"Rile Irish," said he, "I'm not so sure you're such a h——l of a military man, but as a cook you're a burnin' success. You kin sign with our outfit tomorrer if you want to. Man, if I could bake pie like that, I'd break the Bar O outfit before the season was over! An' if I ever could git all the pie I wanted to eat, I wouldn't care how quick after that I fanned out. This here is the real thing. That pie that our cook made on the Cimarron—why, it was made of dried apples. Why didn't you tell me you had real apples?"

The pie, startling as it was in some regards, did not long survive the determined assault made upon it. Curly wiped his knife on the leg of his "chaps" and his mouth on the back of his hand.

"But say, fellers," he said, "I plumb forgot what I come over here for.
They's goin' to be a dance over to town, an' I come to tell you about it.
O' course you'll come."

"What sort of a dance can it be, man?" said Battersleigh.

"Why, a plumb dandy dance; reg'lar high-steppin' outfit; mucha baille; best thing ever was in this settlement."

"I'm curious to know where the ladies will come from," said Franklin.

"Don't you never worry," rejoined Curly. "They's plenty o' women-folks. Why, there's the section boss, his wife—you know her—she does the washin' for most everybody. There's Nora, Sam's girl, the head waiter; an' Mary, the red-headed girl; an' Kitty, the littlest waiter girl; an' the new grocery man's wife; an' Hank Peterson's wife, from down to his ranch. Oh, there'll be plenty o' ladies, don't you never doubt. Why, say, Sam, he told me, last time he went down to Plum Centre, he was goin' to ask Major Buford an' his wife, an' the gal that's stayin' with them—tall gal, fine looker—why, Sam, he said he would ast them, an' maybe they'd come up to the dance—who knows?
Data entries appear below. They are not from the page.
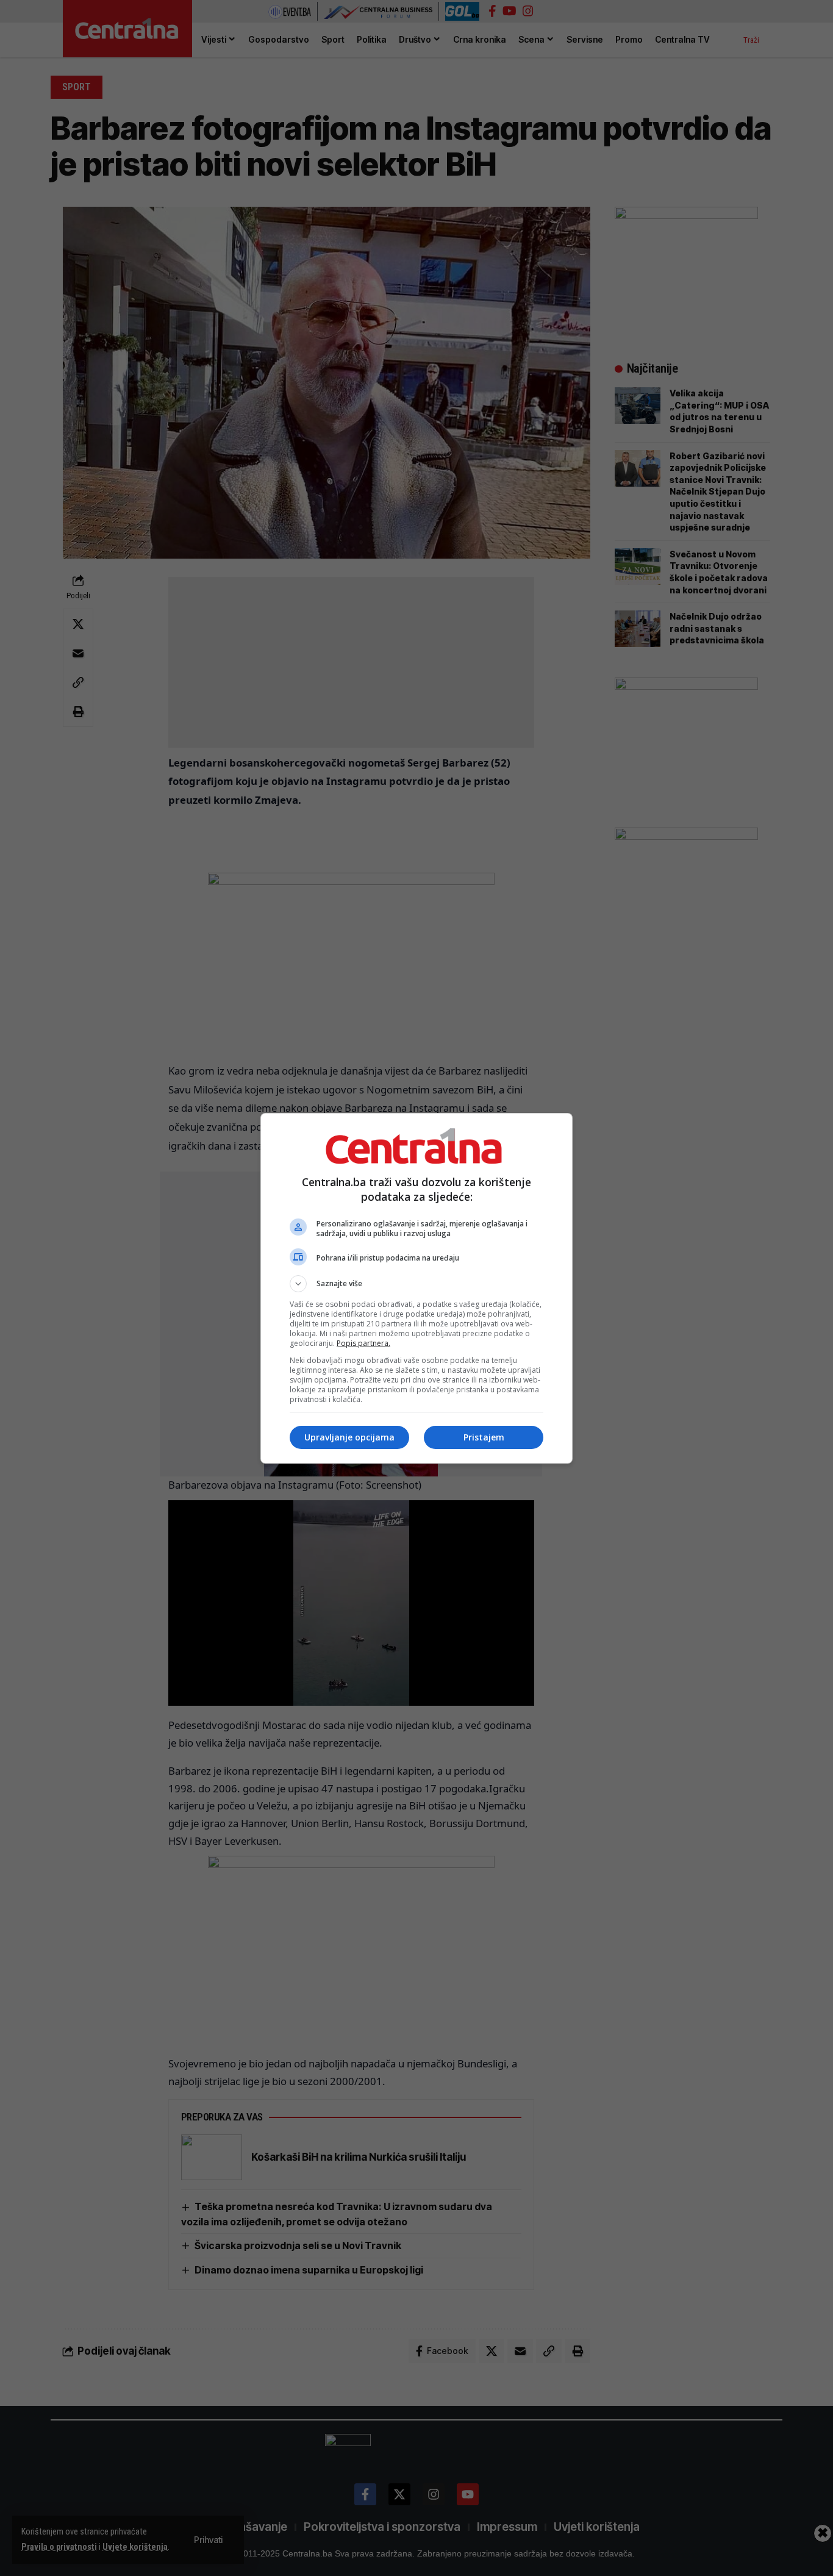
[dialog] (416, 1288)
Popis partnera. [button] (363, 1343)
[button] (416, 1283)
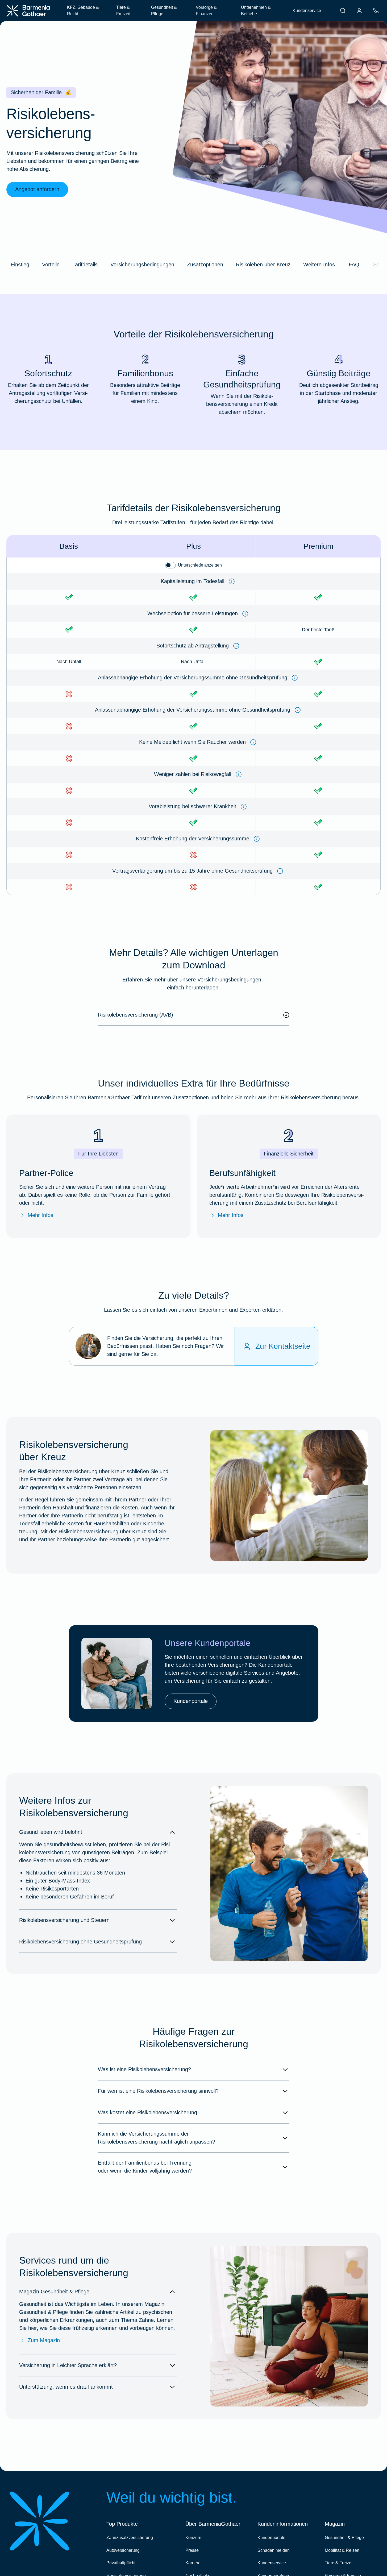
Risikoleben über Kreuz (263, 264)
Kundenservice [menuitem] (307, 10)
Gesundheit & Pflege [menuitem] (164, 10)
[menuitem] (343, 10)
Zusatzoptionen (205, 264)
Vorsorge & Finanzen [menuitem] (206, 10)
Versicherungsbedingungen (142, 264)
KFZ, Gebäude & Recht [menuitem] (83, 10)
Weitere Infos (319, 264)
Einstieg (20, 264)
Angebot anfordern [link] (37, 189)
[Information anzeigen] (231, 581)
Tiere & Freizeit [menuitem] (123, 10)
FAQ (354, 264)
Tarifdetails (85, 264)
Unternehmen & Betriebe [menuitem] (256, 10)
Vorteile (51, 264)
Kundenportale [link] (190, 1701)
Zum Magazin (44, 2340)
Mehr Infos (40, 1215)
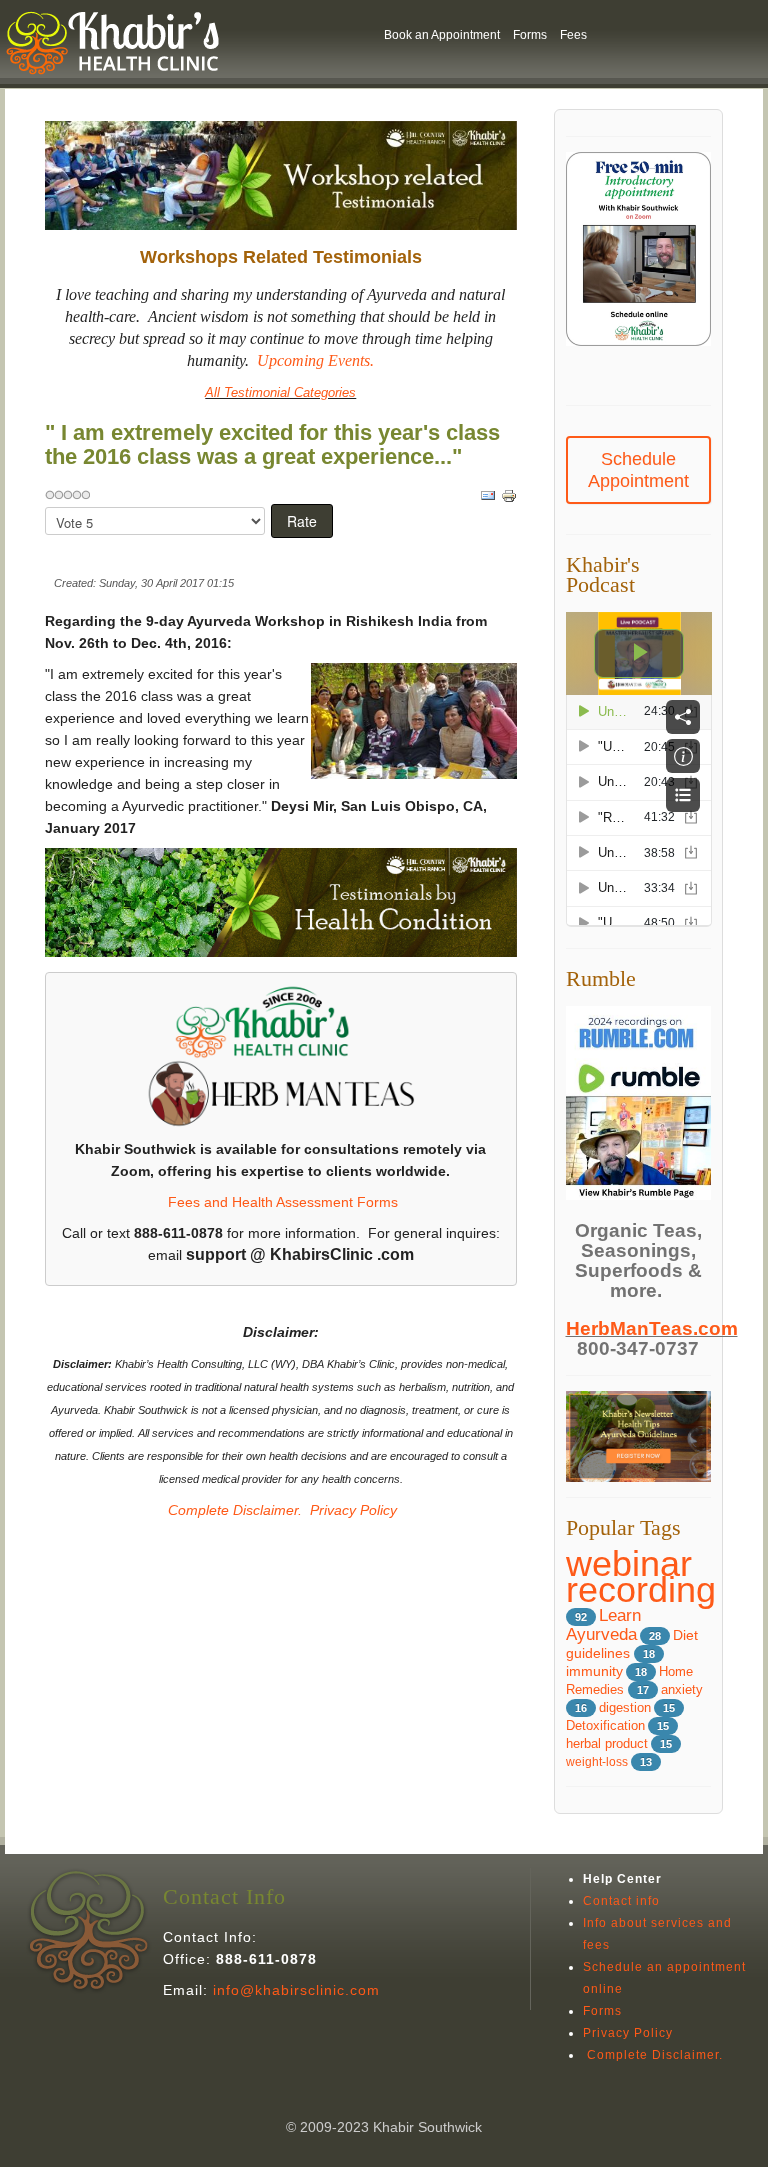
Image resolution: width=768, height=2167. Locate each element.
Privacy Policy (353, 1510)
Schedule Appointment (638, 470)
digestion (625, 1708)
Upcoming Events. (315, 360)
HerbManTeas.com (652, 1328)
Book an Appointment (442, 35)
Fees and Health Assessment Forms (283, 1202)
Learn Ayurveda (603, 1625)
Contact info (621, 1901)
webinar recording (641, 1576)
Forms (530, 35)
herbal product (607, 1744)
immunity (594, 1671)
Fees (573, 35)
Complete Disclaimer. (233, 1510)
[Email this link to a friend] (488, 495)
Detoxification (605, 1726)
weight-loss (597, 1762)
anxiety (682, 1689)
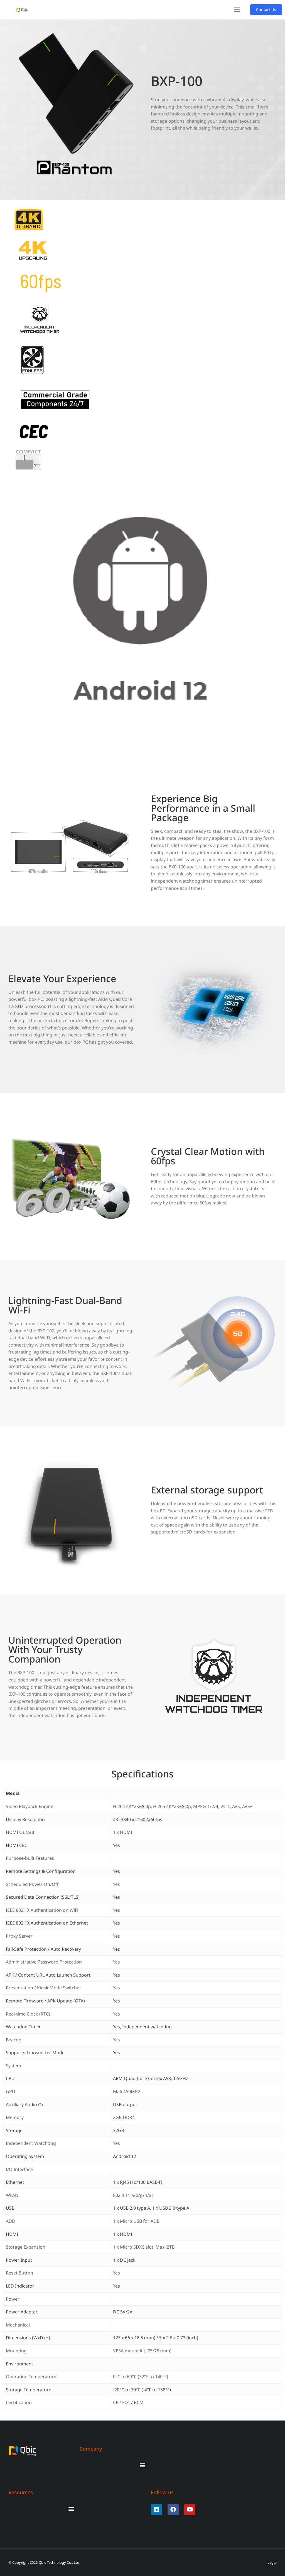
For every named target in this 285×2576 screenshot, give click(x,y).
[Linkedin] (156, 2509)
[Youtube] (189, 2509)
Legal (272, 2562)
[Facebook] (173, 2509)
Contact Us (266, 10)
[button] (237, 9)
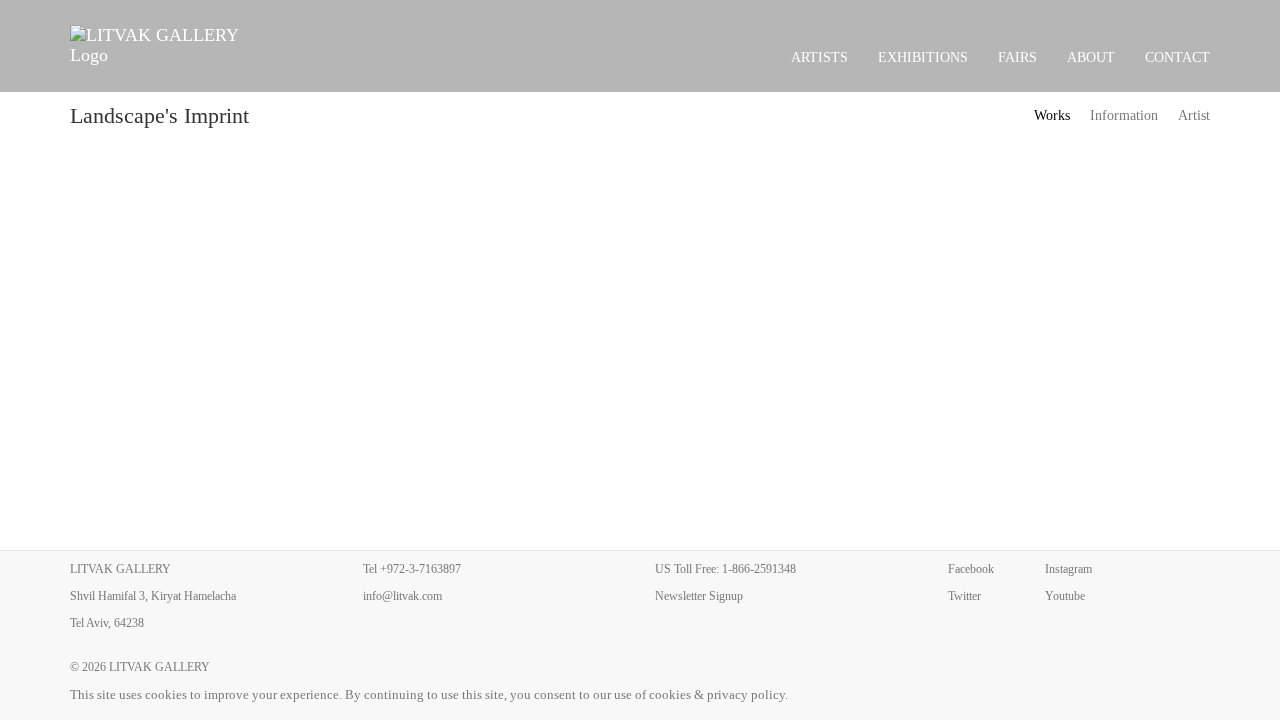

Sam, he says that gal ain't no common sort—whole outfit's a puzzler to him, he says, Sam does."

"And when does this all happen, Curly, boy?" asked Battersleigh.

"Why, night after to-morrer night, to the big stone hotel. They're goin' to clean out the dinin'-room for us. Three niggers, two fiddlers, an' a 'cordion—oh, we'll have music all right! You'll be over, of course?"

"That we will, me boy," responded Battersleigh. "It's mesilf will inthrojuce Captain Franklin to his first haythin ball. Our life on the claim's elevatin', for it leaves time for thought, but it is a bit slow at times. An' will we come? Man, we'll be the first."